Data provided |
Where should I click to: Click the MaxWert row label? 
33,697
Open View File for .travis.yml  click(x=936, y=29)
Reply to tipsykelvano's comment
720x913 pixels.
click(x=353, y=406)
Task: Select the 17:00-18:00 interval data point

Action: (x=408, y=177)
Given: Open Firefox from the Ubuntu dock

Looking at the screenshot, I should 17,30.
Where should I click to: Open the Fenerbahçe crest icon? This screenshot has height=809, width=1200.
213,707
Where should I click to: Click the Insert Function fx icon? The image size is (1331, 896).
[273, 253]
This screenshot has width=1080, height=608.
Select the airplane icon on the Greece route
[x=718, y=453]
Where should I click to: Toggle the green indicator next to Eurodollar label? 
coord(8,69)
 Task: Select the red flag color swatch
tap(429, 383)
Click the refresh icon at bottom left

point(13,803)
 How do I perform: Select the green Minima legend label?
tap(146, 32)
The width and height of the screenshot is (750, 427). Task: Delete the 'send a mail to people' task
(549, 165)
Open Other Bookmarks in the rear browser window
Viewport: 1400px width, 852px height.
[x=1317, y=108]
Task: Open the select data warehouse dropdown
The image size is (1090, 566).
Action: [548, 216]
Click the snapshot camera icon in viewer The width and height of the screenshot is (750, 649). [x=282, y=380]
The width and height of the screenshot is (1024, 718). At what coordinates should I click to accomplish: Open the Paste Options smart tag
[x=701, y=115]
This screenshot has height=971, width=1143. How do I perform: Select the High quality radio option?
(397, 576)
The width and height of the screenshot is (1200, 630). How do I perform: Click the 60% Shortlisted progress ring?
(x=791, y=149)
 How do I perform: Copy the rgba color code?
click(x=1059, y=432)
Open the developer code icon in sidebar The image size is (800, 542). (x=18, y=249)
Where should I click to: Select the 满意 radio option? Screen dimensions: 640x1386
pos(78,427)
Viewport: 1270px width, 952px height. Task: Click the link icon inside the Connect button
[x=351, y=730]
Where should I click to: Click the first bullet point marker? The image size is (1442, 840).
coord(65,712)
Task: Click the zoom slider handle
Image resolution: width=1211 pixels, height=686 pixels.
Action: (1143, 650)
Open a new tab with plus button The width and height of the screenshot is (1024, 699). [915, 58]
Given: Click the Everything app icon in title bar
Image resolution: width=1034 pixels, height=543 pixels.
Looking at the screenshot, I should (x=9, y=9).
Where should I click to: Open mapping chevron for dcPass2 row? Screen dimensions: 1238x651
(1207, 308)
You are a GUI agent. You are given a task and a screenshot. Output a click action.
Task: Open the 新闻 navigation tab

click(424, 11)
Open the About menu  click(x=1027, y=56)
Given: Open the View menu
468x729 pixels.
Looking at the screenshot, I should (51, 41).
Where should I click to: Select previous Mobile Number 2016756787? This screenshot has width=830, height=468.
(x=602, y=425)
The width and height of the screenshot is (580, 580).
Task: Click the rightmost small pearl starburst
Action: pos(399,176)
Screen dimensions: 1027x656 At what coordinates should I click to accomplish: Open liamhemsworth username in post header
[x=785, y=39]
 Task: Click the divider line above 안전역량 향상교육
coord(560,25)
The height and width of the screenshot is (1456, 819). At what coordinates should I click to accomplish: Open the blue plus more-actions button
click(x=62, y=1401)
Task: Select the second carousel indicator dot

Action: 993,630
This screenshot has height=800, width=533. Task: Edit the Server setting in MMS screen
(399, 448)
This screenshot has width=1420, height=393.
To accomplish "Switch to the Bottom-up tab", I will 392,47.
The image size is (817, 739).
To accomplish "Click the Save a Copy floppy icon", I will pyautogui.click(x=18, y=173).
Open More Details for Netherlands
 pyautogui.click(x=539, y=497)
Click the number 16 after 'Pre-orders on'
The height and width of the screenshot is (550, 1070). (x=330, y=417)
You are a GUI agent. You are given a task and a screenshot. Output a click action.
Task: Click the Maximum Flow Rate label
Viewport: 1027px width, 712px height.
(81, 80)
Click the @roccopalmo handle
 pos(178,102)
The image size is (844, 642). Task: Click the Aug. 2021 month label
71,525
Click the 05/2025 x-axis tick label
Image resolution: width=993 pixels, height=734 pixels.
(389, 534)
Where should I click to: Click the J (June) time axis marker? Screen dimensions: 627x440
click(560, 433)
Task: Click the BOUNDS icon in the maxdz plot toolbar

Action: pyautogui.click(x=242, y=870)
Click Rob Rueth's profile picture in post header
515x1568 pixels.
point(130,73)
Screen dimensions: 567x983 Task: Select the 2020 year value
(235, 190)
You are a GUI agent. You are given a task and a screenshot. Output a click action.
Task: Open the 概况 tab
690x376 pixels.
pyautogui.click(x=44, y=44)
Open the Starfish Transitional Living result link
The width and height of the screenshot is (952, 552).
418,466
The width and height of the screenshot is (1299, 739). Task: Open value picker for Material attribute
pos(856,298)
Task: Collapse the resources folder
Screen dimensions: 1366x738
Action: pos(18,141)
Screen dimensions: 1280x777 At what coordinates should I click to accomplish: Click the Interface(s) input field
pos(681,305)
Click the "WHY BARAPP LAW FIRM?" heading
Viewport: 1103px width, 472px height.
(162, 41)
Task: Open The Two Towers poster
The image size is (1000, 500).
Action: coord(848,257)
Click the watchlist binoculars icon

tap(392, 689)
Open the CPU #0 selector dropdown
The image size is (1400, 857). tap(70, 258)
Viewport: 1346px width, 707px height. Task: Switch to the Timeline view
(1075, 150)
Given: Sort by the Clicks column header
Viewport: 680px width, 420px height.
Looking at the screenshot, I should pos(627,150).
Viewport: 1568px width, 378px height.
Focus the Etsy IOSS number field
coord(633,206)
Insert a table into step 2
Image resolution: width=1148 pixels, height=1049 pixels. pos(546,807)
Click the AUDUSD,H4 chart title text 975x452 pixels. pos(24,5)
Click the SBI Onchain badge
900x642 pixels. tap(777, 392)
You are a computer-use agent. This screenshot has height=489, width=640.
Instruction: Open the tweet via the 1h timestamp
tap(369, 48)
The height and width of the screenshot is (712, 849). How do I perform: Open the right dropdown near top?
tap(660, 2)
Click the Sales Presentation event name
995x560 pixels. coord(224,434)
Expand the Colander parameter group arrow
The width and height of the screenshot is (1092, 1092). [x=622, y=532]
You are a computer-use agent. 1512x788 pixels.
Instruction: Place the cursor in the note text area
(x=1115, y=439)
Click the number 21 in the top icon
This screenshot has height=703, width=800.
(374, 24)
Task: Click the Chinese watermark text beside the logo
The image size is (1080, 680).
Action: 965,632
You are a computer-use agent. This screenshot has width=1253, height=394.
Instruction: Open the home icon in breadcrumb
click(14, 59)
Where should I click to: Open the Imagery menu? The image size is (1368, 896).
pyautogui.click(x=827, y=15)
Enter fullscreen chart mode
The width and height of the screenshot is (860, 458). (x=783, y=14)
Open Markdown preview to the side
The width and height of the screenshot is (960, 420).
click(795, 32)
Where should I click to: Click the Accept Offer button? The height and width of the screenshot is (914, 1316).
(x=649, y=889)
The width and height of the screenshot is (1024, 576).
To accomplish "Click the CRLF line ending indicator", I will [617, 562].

Task instructions | Reproduce the full block of data exactly, omitting nothing.

Written response |
Where should I click to: Click the MaxWert row label? 
33,697
Open View File for .travis.yml  click(x=936, y=29)
Reply to tipsykelvano's comment
720x913 pixels.
click(x=353, y=406)
Task: Select the 17:00-18:00 interval data point

Action: (x=408, y=177)
Given: Open Firefox from the Ubuntu dock

Looking at the screenshot, I should 17,30.
Where should I click to: Open the Fenerbahçe crest icon? This screenshot has height=809, width=1200.
213,707
Where should I click to: Click the Insert Function fx icon? The image size is (1331, 896).
[273, 253]
This screenshot has width=1080, height=608.
Select the airplane icon on the Greece route
[x=718, y=453]
Where should I click to: Toggle the green indicator next to Eurodollar label? 
coord(8,69)
 Task: Select the red flag color swatch
tap(429, 383)
Click the refresh icon at bottom left

point(13,803)
 How do I perform: Select the green Minima legend label?
tap(146, 32)
The width and height of the screenshot is (750, 427). Task: Delete the 'send a mail to people' task
(549, 165)
Open Other Bookmarks in the rear browser window
Viewport: 1400px width, 852px height.
[x=1317, y=108]
Task: Open the select data warehouse dropdown
The image size is (1090, 566).
Action: [548, 216]
Click the snapshot camera icon in viewer The width and height of the screenshot is (750, 649). [x=282, y=380]
The width and height of the screenshot is (1024, 718). At what coordinates should I click to accomplish: Open the Paste Options smart tag
[x=701, y=115]
This screenshot has height=971, width=1143. How do I perform: Select the High quality radio option?
(397, 576)
The width and height of the screenshot is (1200, 630). How do I perform: Click the 60% Shortlisted progress ring?
(x=791, y=149)
 How do I perform: Copy the rgba color code?
click(x=1059, y=432)
Open the developer code icon in sidebar The image size is (800, 542). (x=18, y=249)
Where should I click to: Select the 满意 radio option? Screen dimensions: 640x1386
pos(78,427)
Viewport: 1270px width, 952px height. Task: Click the link icon inside the Connect button
[x=351, y=730]
Where should I click to: Click the first bullet point marker? The image size is (1442, 840).
coord(65,712)
Task: Click the zoom slider handle
Image resolution: width=1211 pixels, height=686 pixels.
Action: (1143, 650)
Open a new tab with plus button The width and height of the screenshot is (1024, 699). [915, 58]
Given: Click the Everything app icon in title bar
Image resolution: width=1034 pixels, height=543 pixels.
Looking at the screenshot, I should (x=9, y=9).
Where should I click to: Open mapping chevron for dcPass2 row? Screen dimensions: 1238x651
(1207, 308)
You are a GUI agent. You are given a task and a screenshot. Output a click action.
Task: Open the 新闻 navigation tab

click(424, 11)
Open the About menu  click(x=1027, y=56)
Given: Open the View menu
468x729 pixels.
Looking at the screenshot, I should (51, 41).
Where should I click to: Select previous Mobile Number 2016756787? This screenshot has width=830, height=468.
(x=602, y=425)
The width and height of the screenshot is (580, 580).
Task: Click the rightmost small pearl starburst
Action: pos(399,176)
Screen dimensions: 1027x656 At what coordinates should I click to accomplish: Open liamhemsworth username in post header
[x=785, y=39]
 Task: Click the divider line above 안전역량 향상교육
coord(560,25)
The height and width of the screenshot is (1456, 819). At what coordinates should I click to accomplish: Open the blue plus more-actions button
click(x=62, y=1401)
Task: Select the second carousel indicator dot

Action: 993,630
This screenshot has height=800, width=533. Task: Edit the Server setting in MMS screen
(399, 448)
This screenshot has width=1420, height=393.
To accomplish "Switch to the Bottom-up tab", I will 392,47.
The image size is (817, 739).
To accomplish "Click the Save a Copy floppy icon", I will pyautogui.click(x=18, y=173).
Open More Details for Netherlands
 pyautogui.click(x=539, y=497)
Click the number 16 after 'Pre-orders on'
The height and width of the screenshot is (550, 1070). (x=330, y=417)
You are a GUI agent. You are given a task and a screenshot. Output a click action.
Task: Click the Maximum Flow Rate label
Viewport: 1027px width, 712px height.
(81, 80)
Click the @roccopalmo handle
 pos(178,102)
The image size is (844, 642). Task: Click the Aug. 2021 month label
71,525
Click the 05/2025 x-axis tick label
Image resolution: width=993 pixels, height=734 pixels.
(389, 534)
Where should I click to: Click the J (June) time axis marker? Screen dimensions: 627x440
click(560, 433)
Task: Click the BOUNDS icon in the maxdz plot toolbar

Action: pyautogui.click(x=242, y=870)
Click Rob Rueth's profile picture in post header
515x1568 pixels.
point(130,73)
Screen dimensions: 567x983 Task: Select the 2020 year value
(235, 190)
You are a GUI agent. You are given a task and a screenshot. Output a click action.
Task: Open the 概况 tab
690x376 pixels.
pyautogui.click(x=44, y=44)
Open the Starfish Transitional Living result link
The width and height of the screenshot is (952, 552).
418,466
The width and height of the screenshot is (1299, 739). Task: Open value picker for Material attribute
pos(856,298)
Task: Collapse the resources folder
Screen dimensions: 1366x738
Action: pos(18,141)
Screen dimensions: 1280x777 At what coordinates should I click to accomplish: Click the Interface(s) input field
pos(681,305)
Click the "WHY BARAPP LAW FIRM?" heading
Viewport: 1103px width, 472px height.
(162, 41)
Task: Open The Two Towers poster
The image size is (1000, 500).
Action: coord(848,257)
Click the watchlist binoculars icon

tap(392, 689)
Open the CPU #0 selector dropdown
The image size is (1400, 857). tap(70, 258)
Viewport: 1346px width, 707px height. Task: Switch to the Timeline view
(1075, 150)
Given: Sort by the Clicks column header
Viewport: 680px width, 420px height.
Looking at the screenshot, I should pos(627,150).
Viewport: 1568px width, 378px height.
Focus the Etsy IOSS number field
coord(633,206)
Insert a table into step 2
Image resolution: width=1148 pixels, height=1049 pixels. pos(546,807)
Click the AUDUSD,H4 chart title text 975x452 pixels. pos(24,5)
Click the SBI Onchain badge
900x642 pixels. tap(777, 392)
You are a computer-use agent. This screenshot has height=489, width=640.
Instruction: Open the tweet via the 1h timestamp
tap(369, 48)
The height and width of the screenshot is (712, 849). How do I perform: Open the right dropdown near top?
tap(660, 2)
Click the Sales Presentation event name
995x560 pixels. coord(224,434)
Expand the Colander parameter group arrow
The width and height of the screenshot is (1092, 1092). [x=622, y=532]
You are a computer-use agent. 1512x788 pixels.
Instruction: Place the cursor in the note text area
(x=1115, y=439)
Click the number 21 in the top icon
This screenshot has height=703, width=800.
(374, 24)
Task: Click the Chinese watermark text beside the logo
The image size is (1080, 680).
Action: 965,632
You are a computer-use agent. This screenshot has width=1253, height=394.
Instruction: Open the home icon in breadcrumb
click(14, 59)
Where should I click to: Open the Imagery menu? The image size is (1368, 896).
pyautogui.click(x=827, y=15)
Enter fullscreen chart mode
The width and height of the screenshot is (860, 458). (x=783, y=14)
Open Markdown preview to the side
The width and height of the screenshot is (960, 420).
click(795, 32)
Where should I click to: Click the Accept Offer button? The height and width of the screenshot is (914, 1316).
(x=649, y=889)
The width and height of the screenshot is (1024, 576).
To accomplish "Click the CRLF line ending indicator", I will [617, 562].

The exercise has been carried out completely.